Une banque va déterminer le prix d’un prêt, au moment de l’accorder, en fonction du
coût à l’instant T des ressources sur le marché, un peu comme si théoriquement elle
se re-financer prêt par prêt mais c’est théorique.

Pour transformer des taux de marché (in fine) en taux d’un prêt amortissable,
la banque calcul un taux de cession interne (je peux développer pour les curieux sur le côté mathématique),
qui exprime le coût financier d’un prêt amortissable sous forme de taux.
Il ne prend pas en compte des coûts administratifs,la prime de risque du client.
Pour grossir le trait, c’est le taux théorique auquel votre conseiller
achète l’argent sur le marché puis il vous vend cette argent à un taux supérieur.
C’est la même chose pour les dépôts. Votre conseiller vous achète de l’argent
(au taux de rémunération du livret) et le revend plus cher sur le marché.

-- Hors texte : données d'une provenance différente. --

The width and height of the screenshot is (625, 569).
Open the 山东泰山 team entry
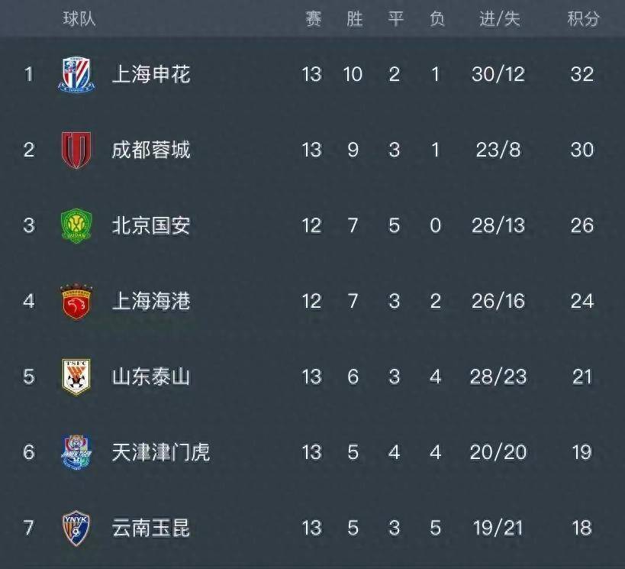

Marge d’un prêt = Taux client - TCI
Marge d’un dépôt = TCI - Taux client

Si vous parlez de TCI à votre conseiller, il va peut être faire des gros yeux.
Car suivant la politique interne des banques, ce n’est pas forcément communiqué aux conseillers,
et ils n’en savent pas vraiment l’existence où le mécanisme.

Scipion8 a écrit :

Imaginons que la BCE baisse son taux directeur à -5% (ce qui est possible techniquement, comme expliqué). Les banques qui ont des liquidités excédentaires seraient très pénalisées, car elles devraient "payer" des montants importants pour ces liquidités dont elles n’ont pas besoin. Par conséquent, ces banques baisseraient massivement leurs taux de dépôt pour "chasser" leurs clients "excédentaires" : elles vous infligeraient un taux négatif sur votre compte courant, dépôts à vue voire à terme etc.

Je pense que vous avez volontairement simplifié, en n’évoquant que le taux
directeur principal, mais c’est déjà la "situation actuelle".
Le taux de dépôt au jour le jour à la BCE est à - 0.40% actuellement.
Une partie des dépôts des banques à la BCE est rémunéré au taux principal de
refinancement à 0%. Cette partie correspond aux réserves obligatoires. M
ais tous le reste du cash est actuellement rémunéré à -0.40 % par la BCE.
Et il y a déjà plusieurs banques européennes qui appliquent des taux négatifs à
des gros déposants (corporate, institutionnels).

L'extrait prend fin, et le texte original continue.